Competition and Fraud in Online Advertising Markets Bob Mungamuru1 and Stephen Weis2 1 2

Stanford University, Stanford, CA, USA 94305 Google Inc., Mountain View, CA, USA 94043

Abstract. An economic model of the online advertising market is presented, focusing on the effect of ad fraud. In the model, the market is comprised of three classes of players: publishers, advertising networks, and advertisers. The central question is whether ad networks have an incentive to aggressively combat fraud. The main outcome of the model is to answer this question in the affirmative.

1

Introduction

Advertising fraud, particularly click fraud, is a growing concern to the online advertising industry. Broadly, the online advertising market is comprised of three types of parties: content publishers, advertising networks, and advertisers. Users engage in the market indirectly by clicking on advertisements on publishers’ content pages. At first glance, the incentives regarding fighting fraud may seem somewhat perverse. If an advertiser is billed for clicks that are fraudulent, the ad network’s revenues might increase. As such, is it even in an ad network’s interest to fight fraud at all? Would it make more sense for an ad network to just let fraud go unchecked? If not, can an advertising network actually gain a market advantage by aggressively combating fraud? In this paper, we address these and other questions by studying the economic incentives related to combating fraud, and how these economic incentives might translate into behavior. An economic analysis of ad fraud is interesting because, unlike many online security threats, ad fraud is primarily motivated by financial gain. Successfully committing ad fraud yields direct monetary gains for attackers at the expense of the victims. The threat of fraud to the advertising business model and the technical challenge of detecting fraud have been topics of great concern in the industry (e.g., [5, 6]). There have been many informal conjectures in online forums and the media attempting to answer the questions we have posed above. The arguments, while sometimes intuitive, generally are not backed by a sound economic analysis. Thus, the conclusions arrived at differ widely. To date, there has been little formal analysis of the economic issues related to fraud. This work attempts to fill this gap by performing just such an analysis. Conducting an economic analysis of the online advertising market is difficult, because faithful models of the market quickly become very complex. A complete specification of the players’ types, decision variables and signals would be intractable. For example, a publisher’s type includes, among other things, the volume of traffic they receive, the quality of their content, and their user demographics and interests.
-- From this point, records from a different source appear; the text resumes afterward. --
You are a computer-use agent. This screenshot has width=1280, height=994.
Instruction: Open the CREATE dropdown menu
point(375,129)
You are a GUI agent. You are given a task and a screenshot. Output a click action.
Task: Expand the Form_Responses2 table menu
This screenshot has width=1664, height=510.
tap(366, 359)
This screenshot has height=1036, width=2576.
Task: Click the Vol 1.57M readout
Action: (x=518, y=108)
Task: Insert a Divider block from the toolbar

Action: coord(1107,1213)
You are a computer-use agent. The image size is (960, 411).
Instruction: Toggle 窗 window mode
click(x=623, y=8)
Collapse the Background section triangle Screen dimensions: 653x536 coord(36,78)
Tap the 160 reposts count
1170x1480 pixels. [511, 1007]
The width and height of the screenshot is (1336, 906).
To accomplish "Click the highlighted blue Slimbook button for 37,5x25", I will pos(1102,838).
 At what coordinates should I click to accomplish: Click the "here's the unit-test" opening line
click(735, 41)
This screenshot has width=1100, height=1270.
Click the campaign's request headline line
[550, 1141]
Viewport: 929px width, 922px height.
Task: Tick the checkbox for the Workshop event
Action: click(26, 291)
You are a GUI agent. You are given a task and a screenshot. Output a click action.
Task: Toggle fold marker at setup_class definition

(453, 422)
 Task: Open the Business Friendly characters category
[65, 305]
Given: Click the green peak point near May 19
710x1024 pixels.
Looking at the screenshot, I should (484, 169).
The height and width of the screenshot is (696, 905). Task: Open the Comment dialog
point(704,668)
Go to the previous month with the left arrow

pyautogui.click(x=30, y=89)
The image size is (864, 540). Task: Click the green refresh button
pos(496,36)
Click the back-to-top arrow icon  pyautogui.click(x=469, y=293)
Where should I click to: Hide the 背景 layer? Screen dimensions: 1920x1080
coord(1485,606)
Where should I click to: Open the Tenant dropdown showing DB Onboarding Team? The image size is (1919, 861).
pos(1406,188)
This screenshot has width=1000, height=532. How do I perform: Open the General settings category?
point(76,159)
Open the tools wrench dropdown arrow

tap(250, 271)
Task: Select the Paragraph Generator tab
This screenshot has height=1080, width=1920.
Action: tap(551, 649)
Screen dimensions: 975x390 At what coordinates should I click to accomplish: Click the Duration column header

Advertisers can be differentiated by the size of their advertising budgets, their valuation of

traffic that they receive through online ads, the quality of their campaign, and their relevance to particular demographics. Ad networks can differ in their ability to detect ad fraud, as well as the quality and relevance of their ad serving mechanisms. Our goal is to construct and analyze a simplified model that hones in on the effect of fighting fraud. This paper will focus solely on click fraud in pay-per-click advertising systems. Click fraud refers to the act of clicking on advertisements, either by a human or a computer, in an attempt to gain value without having any actual interest in the advertiser’s website. Click fraud is probably the most prevalent form of online advertising fraud today [2–4]. There are other forms of ad fraud3 that will not be addressed here. We will begin by describing a simplified model of the pay-per-click online advertising market as a dynamic game between publishers, advertising networks and advertisers. We then solve a specific instance of our game, namely, a market with just two ad networks. Our conclusions from solving this small instance are as follows: 1. It is not in an ad network’s interest to let fraud go unchecked. 2. Ad networks can gain a competitive edge by aggressively fighting fraud. 3. When ad networks fight fraud, it is the high-quality publishers that win. For brevity’s sake, we don’t delve too deeply into the mathematical details of our model in this paper. We instead state the results and predictions of our model without proof, focusing instead on their intuitive content. We conjecture that our conclusions will hold, at least qualitatively, for larger instances of our model.

2

Model

In pay-per-click advertising systems, there are three classes of parties involved: publishers, ad networks and advertisers. Publishers create online content and display advertisements alongside their content. Advertisers design advertisements, as well as bid on keywords that summarize what their target market might be interested in. Advertising networks act as intermediaries between publishers and advertisers by first judging which keywords best describe each publisher’s content, and then delivering ads to the publisher from the advertisers that have bid on those keywords. For example, an ad network might deduce that the keyword “automobile” is relevant to an online article about cars, and serve an ad for used car inspection reports. When a user views the publisher’s content and clicks on an ad related to a given keyword, she is redirected to the advertiser’s site – we say that a click-through (or, click for short) has occurred on that keyword. The advertiser then pays a small amount to the ad network that delivered the ad. A fraction of this amount is in turn paid out to the publisher who displayed the ad. The exact amounts paid out to each party depend on several factors including the advertiser’s bid and the auction mechanism being used. Advertisers are willing to pay for click-throughs because some of those clicks may turn into conversions4 , or “customer acquistions”. The publishers and ad networks, of 3 4

See [1] for a detailed discussion of the various types of ad fraud. The definition of a conversion depends on the agreement between the advertiser and the ad network, varying from an online purchase to joining a mailing list. In general, a conversion is some agreed-upon action taken by a user.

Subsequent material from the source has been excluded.